Longitudinal Changes in Body Composition and Resting Metabolic Rate in Male Professional Flat Jockeys: Preliminary Outcomes and Implications for Future Research Directions
George Wilson, Carl Langan-Evans, Dan Martin, Andreas M. Kasper, James P. Morton, and Graeme L. Close
Jockeys are unique given that they make weight daily and, therefore, often resort to fasting and dehydration. Through increasing daily food frequency (during energy deficit), we have reported short-term improvements in jockey’s body composition. While these changes were observed over 6–12 weeks with food provided, it is unclear whether such improvements can be maintained over an extended period during free-living conditions. We, therefore, assessed jockeys over 5 years using dual X-ray absorptiometry, resting metabolic rate, and hydration measurements.
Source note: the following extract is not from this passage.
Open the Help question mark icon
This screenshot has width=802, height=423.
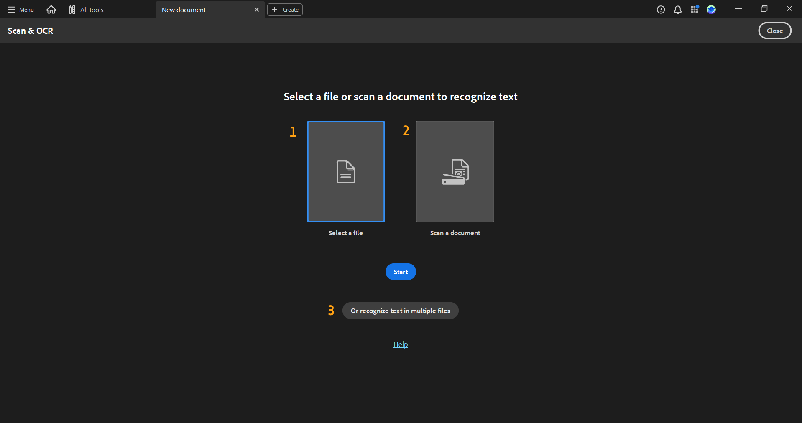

Following dietary and exercise advice, jockeys reduced fat mass from baseline of 7.1 ± 1.4 kg to 6.1 ± 0.7 kg and 6.1 ± 0.6 kg (p < .001) at Years 1 and 5, respectively. In addition, fat-free mass was maintained with resting metabolic rate increasing significantly from 1,500 ± 51 kcal/day at baseline to 1,612 ± 95 kcal/day and 1,620 ± 92 kcal/day (p < .001) at Years 1 and 5, respectively. Urine osmolality reduced from 816 ± 236 mOsmol/L at baseline to 564 ± 175 mOsmol/L and 524 ± 156 mOsmol/L (p < .001) at Years 1 and 5, respectively. The percent of jockeys consuming a regular breakfast significantly increased from 48% at baseline to 83% (p = .009) and 87% (p = .003) at Years 1 and 5, alongside regular lunch from 35% to 92% (p < .001) and 96% (p < .001) from baseline to Years 1 and 5, respectively. In conclusion, we report that improved body composition can be maintained in free-living jockeys over a 5-year period when appropriate guidance has been provided.